Ms Katrin Pfündel (Federal Office for Migration and Refugees Germany) - Presenting Author
Dr Anja Stichs (Federal Office for Migration and Refugees)
Surveys addressing immigrants usually lack an appropriate sampling frame, because public statistics are missing or unavailable. Sampling procedures for rare populations, such as the increasingly popular onomastic sampling technique can help. General population surveys can profit from the experiences within immigrant-specific surveys applying this technique such as the study Muslim Life in Germany, conducted by the Research Centre of the Federal Office for Migration and Refugees. It includes subsamples of persons with a migration background from Muslim-majority regions of origin. We use an innovative two-step procedure to establish a sampling frame for this population. First, we generate a representative national sample by selecting roughly 300 local resident registration offices. Second, we identify names, which match our specific study population using onomastics. Notice that our sample is not restricted to any place of birth or religious affiliation.

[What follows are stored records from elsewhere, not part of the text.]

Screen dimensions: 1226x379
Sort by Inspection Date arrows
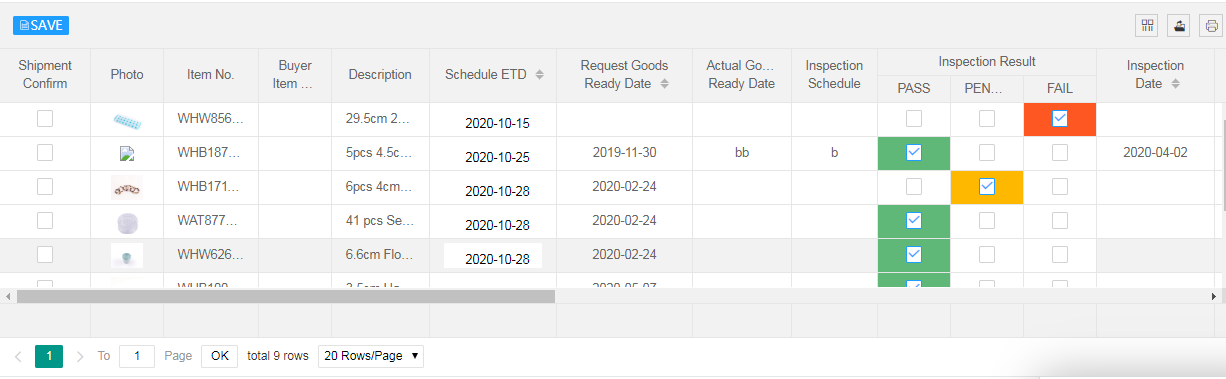click(x=1175, y=84)
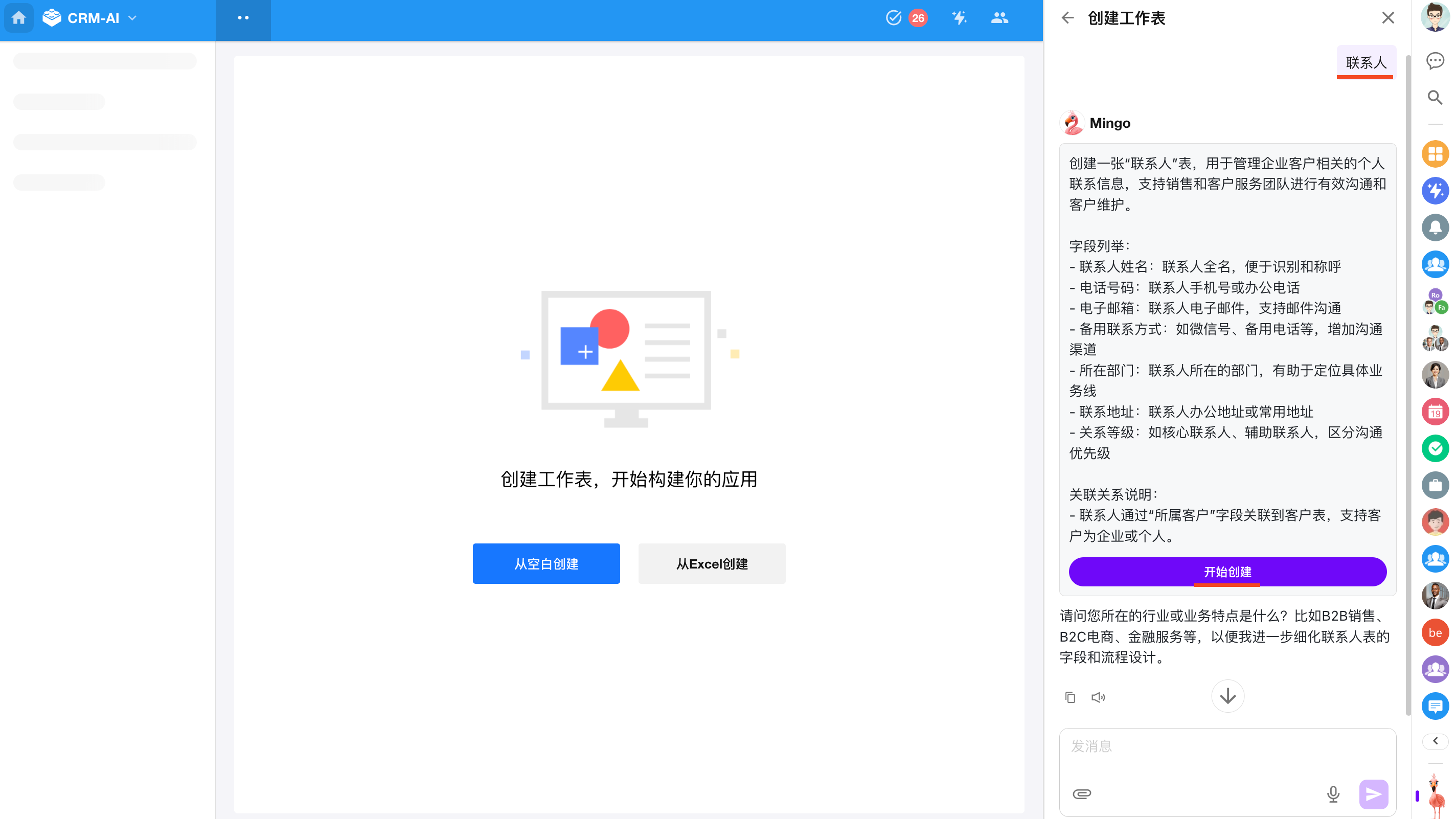Click the 从Excel创建 button
The image size is (1456, 819).
click(712, 563)
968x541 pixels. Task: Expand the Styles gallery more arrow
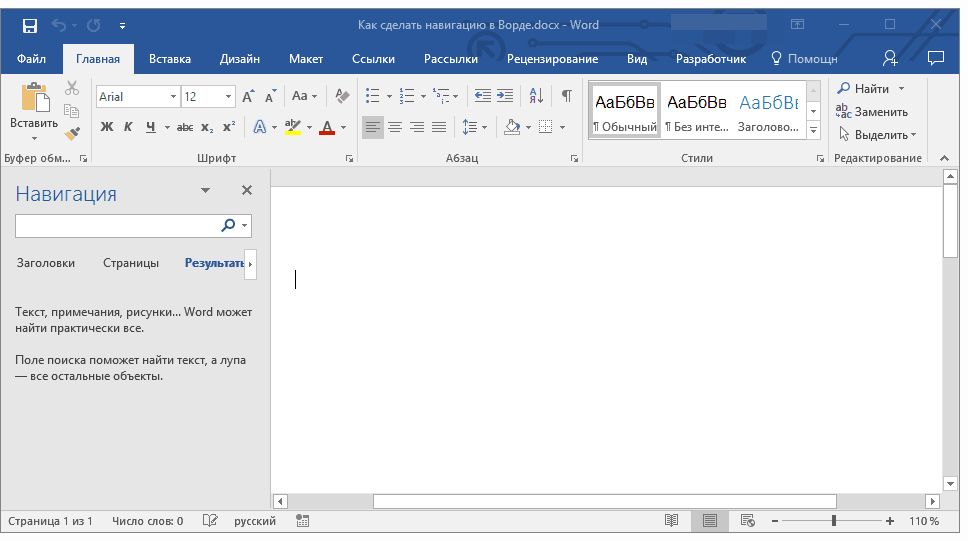(x=813, y=131)
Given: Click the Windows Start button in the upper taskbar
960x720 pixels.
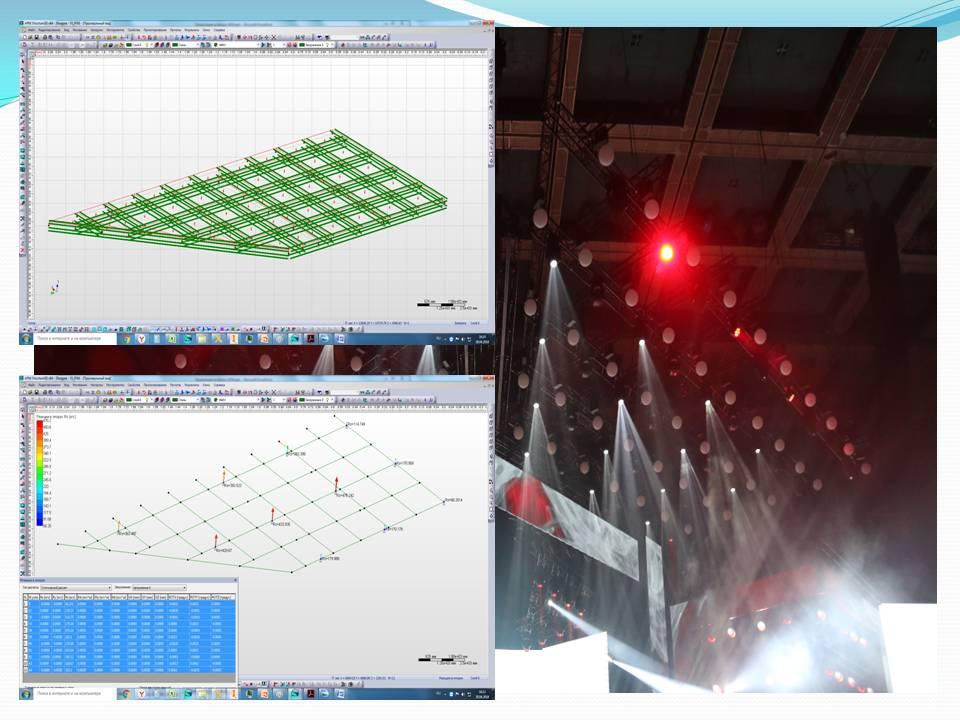Looking at the screenshot, I should point(26,339).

Even though several case studies exist that sample specific immigrant populations by the onomastic procedure, little is known about the reliability of this approach regarding the differentiation of immigrants with similar names. This paper contributes to the literature by evaluating the reliability of onomastics for similar populations, in other words, immigrants from five Muslim-majority regions (Turkey, Southeast Europe, Asia, Middle East, and Northern Africa). Subsequently, we describe the implementation of the method and evaluate the realised sample: we compare characteristics of target persons whose names have been correctly assigned to a specific region of origin group with characteristics of non-target persons who were falsely assigned to a group. In addition, we are able to examine the accuracy of the onomastic procedure for Muslim individuals from the aforementioned origin groups. For our analyses, we use different data sources: nationalities recorded by the resident registration offices, name-based classifications from onomastics, and various information from the survey and screening data set.